*Aim of the task*
Which lines of the entries below include "Viewport"? List them all.

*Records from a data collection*
========================
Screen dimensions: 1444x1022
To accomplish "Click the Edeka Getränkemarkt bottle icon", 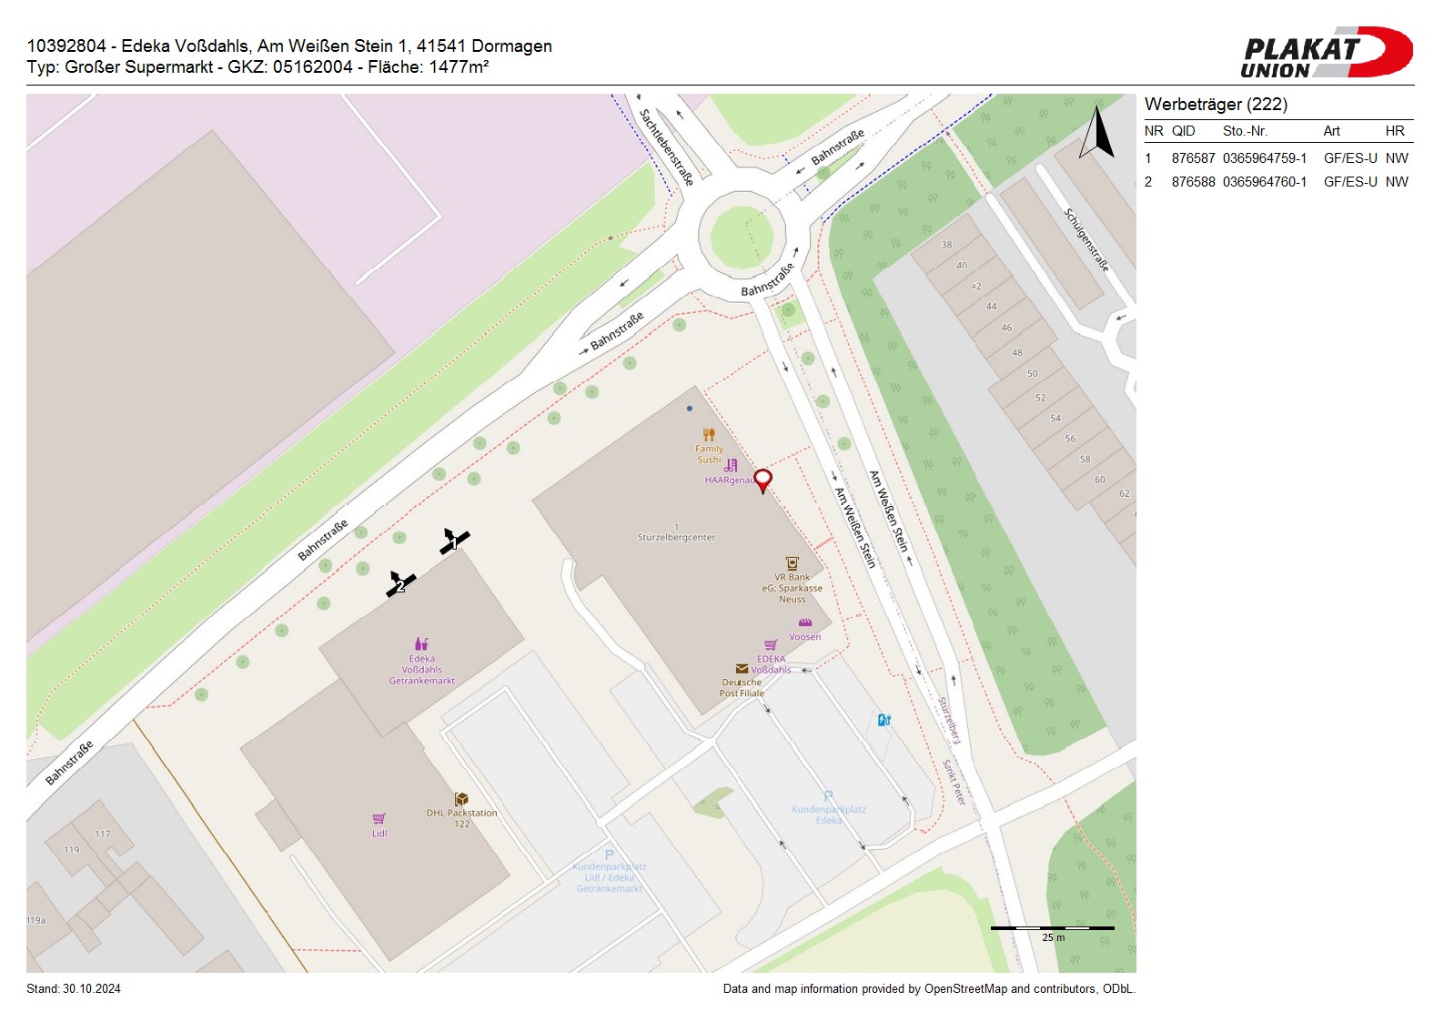I will (421, 643).
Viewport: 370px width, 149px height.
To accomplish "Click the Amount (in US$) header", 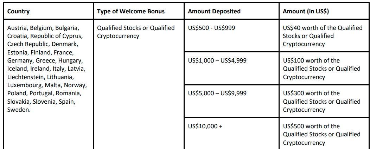I will (306, 11).
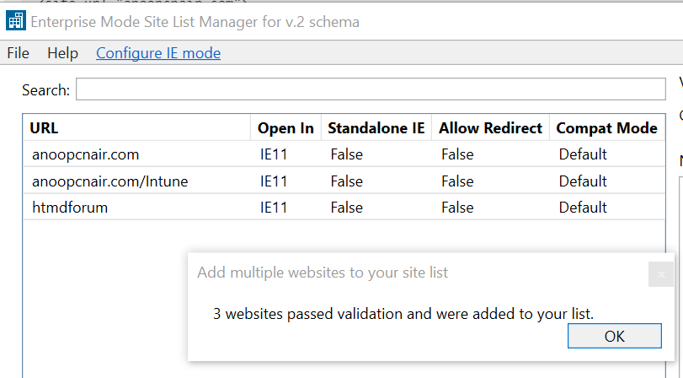Click the Configure IE mode link
This screenshot has width=683, height=378.
[158, 53]
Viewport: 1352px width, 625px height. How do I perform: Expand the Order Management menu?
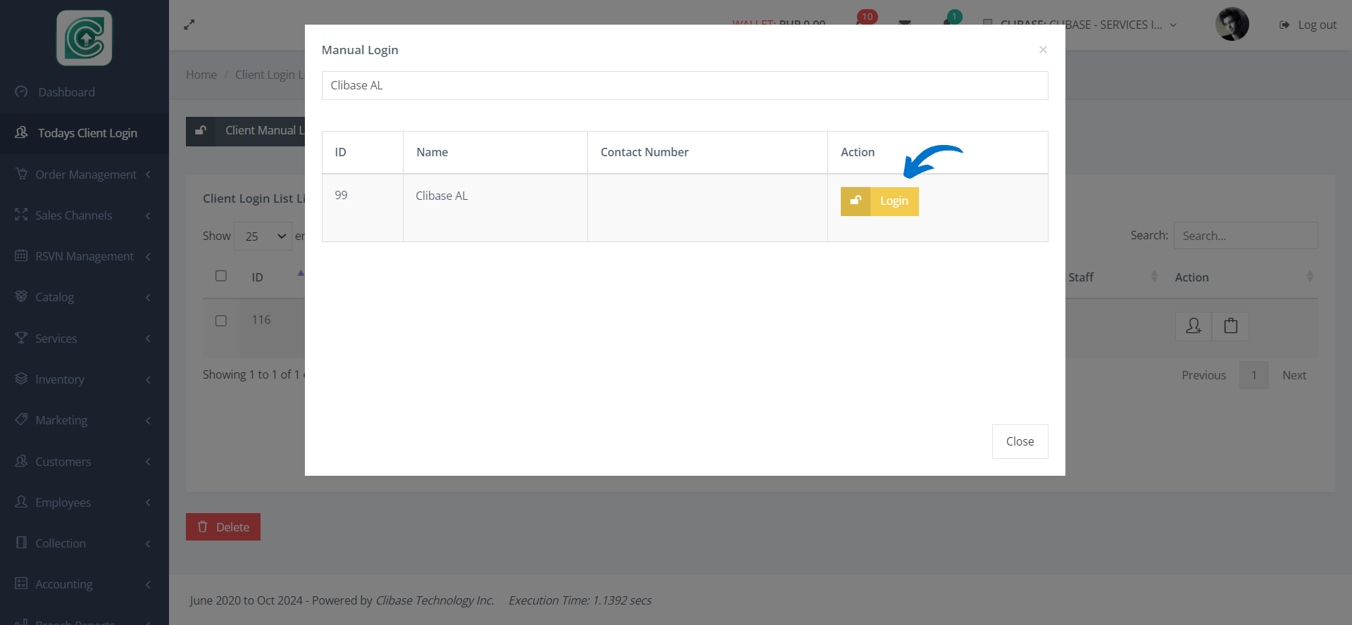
========================
*Answer section*
Viewport: 370px width, 149px height.
Viewport: 1352px width, 625px height. How do I perform: Expand the Order Management menu?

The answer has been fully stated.